Mons

L’an dernier, les riverains s’étaient plaints de la vitesse de certains automobilistes

Fin 2017, plusieurs riverains de la rue du Port partageaient leurs inquiétudes et interpellaient les autorités communales saint-ghislainoises quant à la vitesse excessive de certains automobilistes, qui avaient notamment provoqué des accidents. La ville avait dès lors pris contact avec la zone de police boraine afin de procéder au placement d’un radar répressif.
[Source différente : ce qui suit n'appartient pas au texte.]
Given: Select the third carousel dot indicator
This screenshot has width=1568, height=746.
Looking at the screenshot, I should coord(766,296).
Il apparaissait finalement que “selon les constats enregistrés par la police, la vitesse n’apparaît pas comme problématique.” Qu’à cela ne tienne, le collège avait “envisagé le placement d’un dispositif dans la rue du Port” et s’était rendu sur place en novembre dernier afin d’en examiner la faisabilité. “Une phase test sera mise en place en début d’année et si celle-ci se révèle concluante, nous présenterons un projet de règlement complémentaire au collège et ensuite au collège.

Après mois après cette annonce, Pascal Baurain, chef de file de l’opposition, est revenu à la charge. “Vous vous souvenez des accidents à la rue du Port l’an dernier ? Le bourgmestre m’annonçait un dispositif pour le début de cette année. L’avez-vous vu ? Moi non plus”, a-t-il commenté sur les réseaux sociaux.
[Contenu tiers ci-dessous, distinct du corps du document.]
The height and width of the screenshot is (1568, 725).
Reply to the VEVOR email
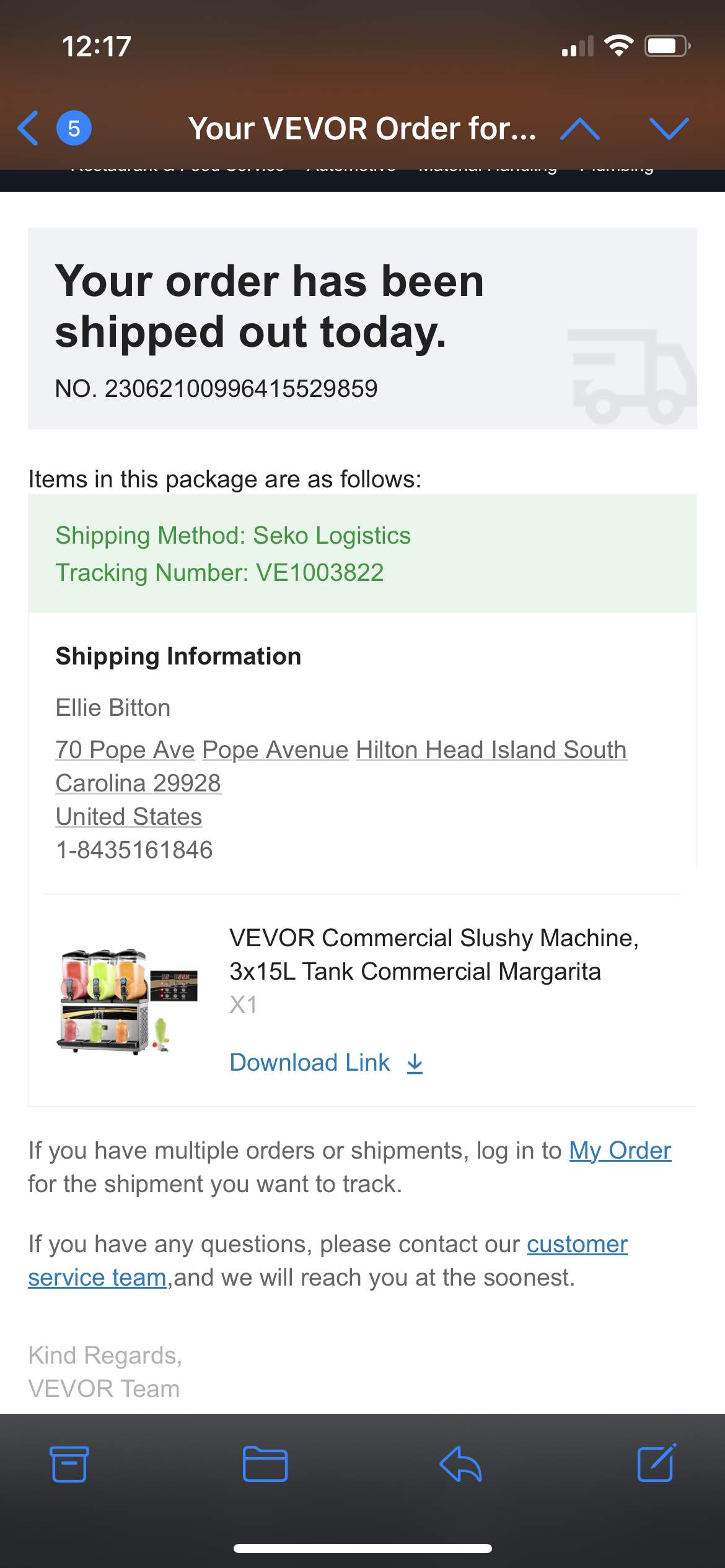point(460,1464)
Renseignements pris, il s’avère que la problématique n’a pas été oubliée. “Ce mardi ou ce mercredi au plus tard, comme convenu dans le planning, des marquages seront établis par l’entreprise qui a décroché le marché”, confirme l’échevine en charge de la mobilité, Séverine Demarez (PS). “Nous espérons, via des bandes striées notamment, réduire la vitesse même si nous savons qu’il n’y a pas de solution miracle face aux automobilistes qui souhaitent rouler vite…”

Une période test sera donc d’application avant que les conclusions ne soient tirées. “D’après ce que l’on a constaté, la vitesse n’est pas plus problématique dans cette rue qu’ailleurs. Mais nous comprenons les inquiétudes légitimes des riverains et tenterons de dégager des solutions.” Et l’échevine de conclure : “Je tiens par contre à rappeler que dans ce dossier, nous sommes face à des délais normaux. Il faut parfois prendre un peu de recul et de hauteur car la critique est facile.” À l’approche des élections, nul doute pourtant que les rivalités seront exacerbées.